Iran National Heritage List
- Official name: Farashah Shrine
- Type: Built
- Designated: 6 September 1975
- Reference no.: 1094
- Conservation organization: Cultural Heritage, Handicrafts and Tourism Organization of Iran

Iran National Heritage List
- Official name: Jāmeh Mosque of Eslamiyeh
- Type: Built
- Designated: 13 November 2007
- Reference no.: 19892
- Conservation organization: Cultural Heritage, Handicrafts and Tourism Organization of Iran

= Jameh Mosque of Eslamiyeh =

Shi'ite mosque and shrine in Eslamiyeh, Yazd province, Iran

The Jāmeh Mosque of Eslamiyeh (مسجد جامع اسلامیه; جامع إسلامية), also known as the Farashah Shrine (قدمگاه فراشاه), (Note: The shrine is also variously known as the Qadamgah-e Farashah, the Farashah Qadamgah, the Imam Reza Shrine (Eslamiyeh), the Imam Reza Qadamgah, the Eslamiyeh Qadamgah, and the Qadamgah-e Eslamiyeh.) is a Shi'ite Friday mosque (jāmeh) and shrine located on the historical axis of Eslamiyeh, in Taft County, in the province of Yazd, Iran.
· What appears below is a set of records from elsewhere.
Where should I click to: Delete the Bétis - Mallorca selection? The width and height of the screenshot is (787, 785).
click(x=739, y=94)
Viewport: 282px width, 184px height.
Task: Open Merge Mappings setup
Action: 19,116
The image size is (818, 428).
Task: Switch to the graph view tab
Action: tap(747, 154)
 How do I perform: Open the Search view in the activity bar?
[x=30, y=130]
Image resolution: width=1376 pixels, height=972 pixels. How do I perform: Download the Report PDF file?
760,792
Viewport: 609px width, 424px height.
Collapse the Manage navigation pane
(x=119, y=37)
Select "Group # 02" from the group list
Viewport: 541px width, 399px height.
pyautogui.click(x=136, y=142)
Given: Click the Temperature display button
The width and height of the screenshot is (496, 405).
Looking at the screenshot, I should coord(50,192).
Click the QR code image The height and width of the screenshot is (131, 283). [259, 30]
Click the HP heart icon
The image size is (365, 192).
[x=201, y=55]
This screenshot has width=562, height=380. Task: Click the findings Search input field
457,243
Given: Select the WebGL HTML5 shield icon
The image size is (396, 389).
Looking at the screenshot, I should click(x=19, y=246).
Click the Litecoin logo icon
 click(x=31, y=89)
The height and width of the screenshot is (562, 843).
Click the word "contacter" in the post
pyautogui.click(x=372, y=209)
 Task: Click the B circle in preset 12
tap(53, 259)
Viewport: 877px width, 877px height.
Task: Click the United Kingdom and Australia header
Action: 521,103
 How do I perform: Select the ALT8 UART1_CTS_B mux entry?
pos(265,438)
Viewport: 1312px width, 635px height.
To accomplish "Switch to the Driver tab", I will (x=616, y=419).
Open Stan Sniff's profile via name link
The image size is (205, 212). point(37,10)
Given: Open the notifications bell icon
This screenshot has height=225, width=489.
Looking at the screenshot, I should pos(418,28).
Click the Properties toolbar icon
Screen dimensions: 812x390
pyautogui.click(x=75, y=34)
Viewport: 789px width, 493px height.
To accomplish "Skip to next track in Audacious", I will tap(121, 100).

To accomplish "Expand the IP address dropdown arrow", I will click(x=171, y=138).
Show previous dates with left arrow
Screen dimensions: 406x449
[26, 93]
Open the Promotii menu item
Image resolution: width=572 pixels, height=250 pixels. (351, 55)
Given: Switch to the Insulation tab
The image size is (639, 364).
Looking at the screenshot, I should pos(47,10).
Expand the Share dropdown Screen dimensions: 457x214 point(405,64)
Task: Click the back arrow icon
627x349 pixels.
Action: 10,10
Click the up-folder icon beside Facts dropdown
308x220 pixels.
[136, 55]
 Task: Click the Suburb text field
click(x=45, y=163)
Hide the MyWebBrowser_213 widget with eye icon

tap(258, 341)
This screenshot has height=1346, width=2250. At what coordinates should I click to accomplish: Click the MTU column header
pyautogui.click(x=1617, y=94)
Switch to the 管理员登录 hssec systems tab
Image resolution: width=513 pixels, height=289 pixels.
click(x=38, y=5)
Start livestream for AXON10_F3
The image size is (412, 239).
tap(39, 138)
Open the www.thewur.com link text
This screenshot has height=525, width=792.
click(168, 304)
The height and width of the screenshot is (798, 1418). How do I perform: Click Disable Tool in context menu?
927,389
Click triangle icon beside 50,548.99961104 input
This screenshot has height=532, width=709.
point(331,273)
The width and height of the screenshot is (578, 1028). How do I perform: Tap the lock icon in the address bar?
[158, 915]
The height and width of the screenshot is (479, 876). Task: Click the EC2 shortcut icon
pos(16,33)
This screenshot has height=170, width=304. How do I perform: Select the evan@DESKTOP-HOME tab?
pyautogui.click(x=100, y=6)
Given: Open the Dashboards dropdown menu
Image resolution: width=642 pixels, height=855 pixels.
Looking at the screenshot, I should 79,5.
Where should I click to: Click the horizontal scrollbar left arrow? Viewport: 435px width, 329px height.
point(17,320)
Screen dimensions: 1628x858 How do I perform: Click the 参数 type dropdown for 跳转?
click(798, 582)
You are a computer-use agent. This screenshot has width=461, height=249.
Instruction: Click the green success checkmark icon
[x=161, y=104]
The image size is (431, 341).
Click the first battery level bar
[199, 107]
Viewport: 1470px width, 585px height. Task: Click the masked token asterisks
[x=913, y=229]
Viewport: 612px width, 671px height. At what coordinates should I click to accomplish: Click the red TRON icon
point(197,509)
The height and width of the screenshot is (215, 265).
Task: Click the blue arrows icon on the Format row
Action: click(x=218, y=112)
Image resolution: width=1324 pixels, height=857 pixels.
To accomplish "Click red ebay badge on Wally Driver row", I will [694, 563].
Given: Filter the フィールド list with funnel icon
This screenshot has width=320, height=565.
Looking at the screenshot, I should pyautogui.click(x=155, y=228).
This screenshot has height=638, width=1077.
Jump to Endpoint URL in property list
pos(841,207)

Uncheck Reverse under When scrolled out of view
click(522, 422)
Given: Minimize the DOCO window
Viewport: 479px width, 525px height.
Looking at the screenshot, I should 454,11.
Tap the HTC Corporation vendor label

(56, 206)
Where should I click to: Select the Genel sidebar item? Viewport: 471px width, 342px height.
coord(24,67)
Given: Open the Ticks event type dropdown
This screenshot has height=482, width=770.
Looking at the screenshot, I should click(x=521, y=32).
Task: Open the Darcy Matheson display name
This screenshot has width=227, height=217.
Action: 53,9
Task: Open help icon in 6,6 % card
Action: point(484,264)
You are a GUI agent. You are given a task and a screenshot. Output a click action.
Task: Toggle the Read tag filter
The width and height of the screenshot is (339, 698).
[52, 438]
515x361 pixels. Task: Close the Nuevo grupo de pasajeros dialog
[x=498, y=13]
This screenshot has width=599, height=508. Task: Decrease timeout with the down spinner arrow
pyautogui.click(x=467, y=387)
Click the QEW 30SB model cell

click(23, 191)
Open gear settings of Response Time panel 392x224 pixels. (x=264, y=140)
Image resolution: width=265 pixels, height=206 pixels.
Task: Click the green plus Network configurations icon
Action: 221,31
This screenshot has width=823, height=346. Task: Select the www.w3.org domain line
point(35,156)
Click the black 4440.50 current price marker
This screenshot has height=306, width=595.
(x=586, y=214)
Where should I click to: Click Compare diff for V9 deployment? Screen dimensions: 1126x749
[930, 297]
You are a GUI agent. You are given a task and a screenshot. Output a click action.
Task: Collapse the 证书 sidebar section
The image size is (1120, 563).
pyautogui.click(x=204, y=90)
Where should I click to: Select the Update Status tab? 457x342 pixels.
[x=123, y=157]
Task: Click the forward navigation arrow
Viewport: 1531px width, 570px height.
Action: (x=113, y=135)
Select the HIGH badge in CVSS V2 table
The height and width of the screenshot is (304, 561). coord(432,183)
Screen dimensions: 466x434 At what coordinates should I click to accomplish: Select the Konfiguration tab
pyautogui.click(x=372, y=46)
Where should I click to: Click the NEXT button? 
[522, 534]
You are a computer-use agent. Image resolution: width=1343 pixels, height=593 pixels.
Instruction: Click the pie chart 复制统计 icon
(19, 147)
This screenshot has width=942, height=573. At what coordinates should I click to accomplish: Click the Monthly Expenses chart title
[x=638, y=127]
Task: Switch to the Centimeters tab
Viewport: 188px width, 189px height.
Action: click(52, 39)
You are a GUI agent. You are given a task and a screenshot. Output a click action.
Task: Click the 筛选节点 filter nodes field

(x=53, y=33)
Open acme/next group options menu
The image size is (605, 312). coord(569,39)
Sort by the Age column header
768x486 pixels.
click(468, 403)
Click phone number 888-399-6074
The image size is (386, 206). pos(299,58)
The shrine was established in 1118 CE, during the Buyid era, and the mosque was completed in c.18th century, during the Qajar era.

The shrine was added to the Iran National Heritage List on 6 September 1975 and the mosque was added to the same list on 13 November 2007, both administered by the Cultural Heritage, Handicrafts and Tourism Organization of Iran.